Bien que Chypre ne comprenne qu’une infime partie de la communauté orthodoxe orientale avec environ 800 000 fidèles, les chefs religieux chypriotes soulignent le rôle de l’île méditerranéenne en tant que «porte» vers l’expansion du christianisme vers l’ouest en raison de sa proximité avec le lieu de naissance de la foi.

Le christianisme s’est d’abord propagé à Chypre en 45 après JC, lorsque l’apôtre Paul a converti le gouverneur romain de l’île, Sergius Paulus, lors de la première étape de sa première mission pour répandre la foi. L’Église chypriote aurait elle-même été fondée par un autre apôtre, Barnabas.

François a fait du lien de Chypre avec les racines du christianisme un point central de sa visite. Les dirigeants de l’Église chypriote tiennent à renforcer les liens avec le Saint-Siège, car les communautés chrétiennes minoritaires des pays voisins craignent que leur foi ne soit attaquée au milieu des conflits armés.

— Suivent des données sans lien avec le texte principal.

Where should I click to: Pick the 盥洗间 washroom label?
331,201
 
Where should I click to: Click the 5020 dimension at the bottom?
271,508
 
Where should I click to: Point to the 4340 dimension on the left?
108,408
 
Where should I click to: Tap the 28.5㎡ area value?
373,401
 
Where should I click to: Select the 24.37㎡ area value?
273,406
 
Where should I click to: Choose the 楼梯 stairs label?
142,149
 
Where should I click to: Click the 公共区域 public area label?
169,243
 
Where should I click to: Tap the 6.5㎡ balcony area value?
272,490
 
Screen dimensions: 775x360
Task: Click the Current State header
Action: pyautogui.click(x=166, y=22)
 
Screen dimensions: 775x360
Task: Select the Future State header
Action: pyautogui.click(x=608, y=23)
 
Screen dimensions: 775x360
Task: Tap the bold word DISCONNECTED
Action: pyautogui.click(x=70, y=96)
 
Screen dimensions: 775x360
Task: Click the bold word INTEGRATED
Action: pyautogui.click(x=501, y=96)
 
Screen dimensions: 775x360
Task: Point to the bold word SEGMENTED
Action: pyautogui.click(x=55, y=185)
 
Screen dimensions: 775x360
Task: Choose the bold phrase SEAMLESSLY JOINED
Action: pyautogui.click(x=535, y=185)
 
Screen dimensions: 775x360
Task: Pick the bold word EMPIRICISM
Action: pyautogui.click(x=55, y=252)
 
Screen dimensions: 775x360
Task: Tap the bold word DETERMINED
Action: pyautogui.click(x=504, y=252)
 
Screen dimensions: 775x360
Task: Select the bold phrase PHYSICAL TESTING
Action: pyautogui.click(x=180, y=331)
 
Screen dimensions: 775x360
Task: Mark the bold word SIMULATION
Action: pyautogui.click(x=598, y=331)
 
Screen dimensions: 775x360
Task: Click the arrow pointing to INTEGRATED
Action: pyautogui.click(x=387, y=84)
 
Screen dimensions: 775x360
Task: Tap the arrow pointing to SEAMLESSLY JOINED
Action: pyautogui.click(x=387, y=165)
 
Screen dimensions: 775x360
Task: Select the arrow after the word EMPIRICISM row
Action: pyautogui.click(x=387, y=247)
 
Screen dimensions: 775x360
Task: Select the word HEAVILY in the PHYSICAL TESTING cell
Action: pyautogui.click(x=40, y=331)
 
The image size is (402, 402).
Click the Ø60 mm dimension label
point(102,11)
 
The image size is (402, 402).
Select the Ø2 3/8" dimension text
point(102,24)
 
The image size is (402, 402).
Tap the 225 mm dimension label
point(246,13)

Chypre porte elle-même les cicatrices de la guerre. La nation s’est divisée selon des lignes ethniques en 1974 lorsque la Turquie a envahi à la suite d’un coup d’État visant à unir l’île à la Grèce. Après la scission ethnique, 170 000 chrétiens ont fui le nord chypriote turc séparatiste, où des églises, des monastères et d’autres monuments chrétiens ont été détruits.

Des dizaines de milliers de Chypriotes turcs musulmans ont fui vers le nord après la fin des hostilités.

La destruction des lieux de culte chrétiens est l’une des questions clés que l’archevêque Chrysostomos devrait soulever avec François dans l’espoir que la force politique du pontife aidera à relancer les pourparlers au point mort pour réunifier Chypre.

À son arrivée jeudi, François a exhorté les Chypriotes grecs et les Chypriotes turcs à reprendre les pourparlers, affirmant que les menaces et les démonstrations de force ne font que prolonger la « terrible lacération » que les habitants de l’île subissent depuis près d’un demi-siècle.

« Nourrissons l’espoir par le pouvoir des gestes, plutôt que par des gestes de pouvoir », a déclaré François au président chypriote Nicos Anastasiades et à d’autres chefs de gouvernement au palais présidentiel, situé dans le sud reconnu de l’intérieur et dirigé par les Chypriotes grecs.

Les perspectives d’unification de l’île ont rarement été aussi sombres qu’aujourd’hui. Les Chypriotes turcs, dirigés par leur dirigeant nouvellement élu Ersin Tatar, ont modifié leurs conditions préalables à la paix et exigé la reconnaissance d’un État séparé avant même qu’un accord puisse être discuté.

Auparavant, les deux parties avaient convenu – avec l’aval du Conseil de sécurité des Nations Unies – que tout accord impliquerait l’établissement d’une fédération à deux zones, avec une zone chypriote turque au nord, une chypriote grecque au sud et un seul gouvernement fédéral régulant les principaux ministères. , y compris la défense et les affaires étrangères.

Reconnaissant le blocage des pourparlers et la souffrance continue des chrétiens incapables de retourner dans leurs anciens foyers dans le nord à majorité musulmane, François a encouragé une initiative des chefs religieux chrétiens et musulmans de l’île pour promouvoir la réconciliation.

« Les moments qui semblent les moins favorables, où le dialogue languit, peuvent être les moments mêmes qui préparent la paix », a déclaré le pontife.